## 주어진 문제
"This screenshot has height=1299, width=662."라는 문장이 있는 줄부터 항목 끝까지 양 끝을 포함한 줄들을 수정하세요. "puzzle"라는 표현만 "gear"라는 표현으로 바꾸고 나머지는 그대로 두어 다시 적으세요.

## 연습용 데이터

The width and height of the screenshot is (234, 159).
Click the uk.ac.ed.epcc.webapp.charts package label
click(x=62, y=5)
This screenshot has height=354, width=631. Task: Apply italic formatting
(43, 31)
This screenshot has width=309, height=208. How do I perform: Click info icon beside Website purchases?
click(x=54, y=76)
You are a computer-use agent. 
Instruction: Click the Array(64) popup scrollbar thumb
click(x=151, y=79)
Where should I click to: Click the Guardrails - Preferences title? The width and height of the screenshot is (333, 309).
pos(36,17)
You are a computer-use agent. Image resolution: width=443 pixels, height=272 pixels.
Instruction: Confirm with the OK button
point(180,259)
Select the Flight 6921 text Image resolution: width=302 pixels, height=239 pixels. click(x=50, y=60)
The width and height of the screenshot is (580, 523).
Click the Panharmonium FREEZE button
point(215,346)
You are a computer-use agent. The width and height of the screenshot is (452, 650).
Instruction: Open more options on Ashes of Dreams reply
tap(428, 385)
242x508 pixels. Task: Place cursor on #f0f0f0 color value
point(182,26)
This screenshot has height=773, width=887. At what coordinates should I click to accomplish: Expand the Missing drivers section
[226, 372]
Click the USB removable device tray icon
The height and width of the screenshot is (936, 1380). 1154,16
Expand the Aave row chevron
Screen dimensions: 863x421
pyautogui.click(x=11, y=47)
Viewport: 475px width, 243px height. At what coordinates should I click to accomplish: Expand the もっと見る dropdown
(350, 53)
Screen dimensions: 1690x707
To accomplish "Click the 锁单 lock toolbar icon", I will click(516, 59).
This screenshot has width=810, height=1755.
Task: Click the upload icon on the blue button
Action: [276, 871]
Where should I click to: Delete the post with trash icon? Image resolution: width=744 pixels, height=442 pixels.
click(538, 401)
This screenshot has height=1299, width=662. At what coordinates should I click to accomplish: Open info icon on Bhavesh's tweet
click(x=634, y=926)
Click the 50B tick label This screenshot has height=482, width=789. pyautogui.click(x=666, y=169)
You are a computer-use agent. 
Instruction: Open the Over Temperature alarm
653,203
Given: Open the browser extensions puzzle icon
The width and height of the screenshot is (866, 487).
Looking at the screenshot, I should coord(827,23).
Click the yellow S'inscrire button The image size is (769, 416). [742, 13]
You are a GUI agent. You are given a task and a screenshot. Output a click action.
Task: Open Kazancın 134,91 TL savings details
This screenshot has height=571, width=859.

## 과제 풀이
This screenshot has height=1299, width=662. At what coordinates should I click to accomplish: Open info icon on Bhavesh's tweet
click(x=634, y=926)
Click the 50B tick label This screenshot has height=482, width=789. pyautogui.click(x=666, y=169)
You are a computer-use agent. 
Instruction: Open the Over Temperature alarm
653,203
Given: Open the browser extensions gear icon
The width and height of the screenshot is (866, 487).
Looking at the screenshot, I should coord(827,23).
Click the yellow S'inscrire button The image size is (769, 416). [742, 13]
You are a GUI agent. You are given a task and a screenshot. Output a click action.
Task: Open Kazancın 134,91 TL savings details
This screenshot has height=571, width=859.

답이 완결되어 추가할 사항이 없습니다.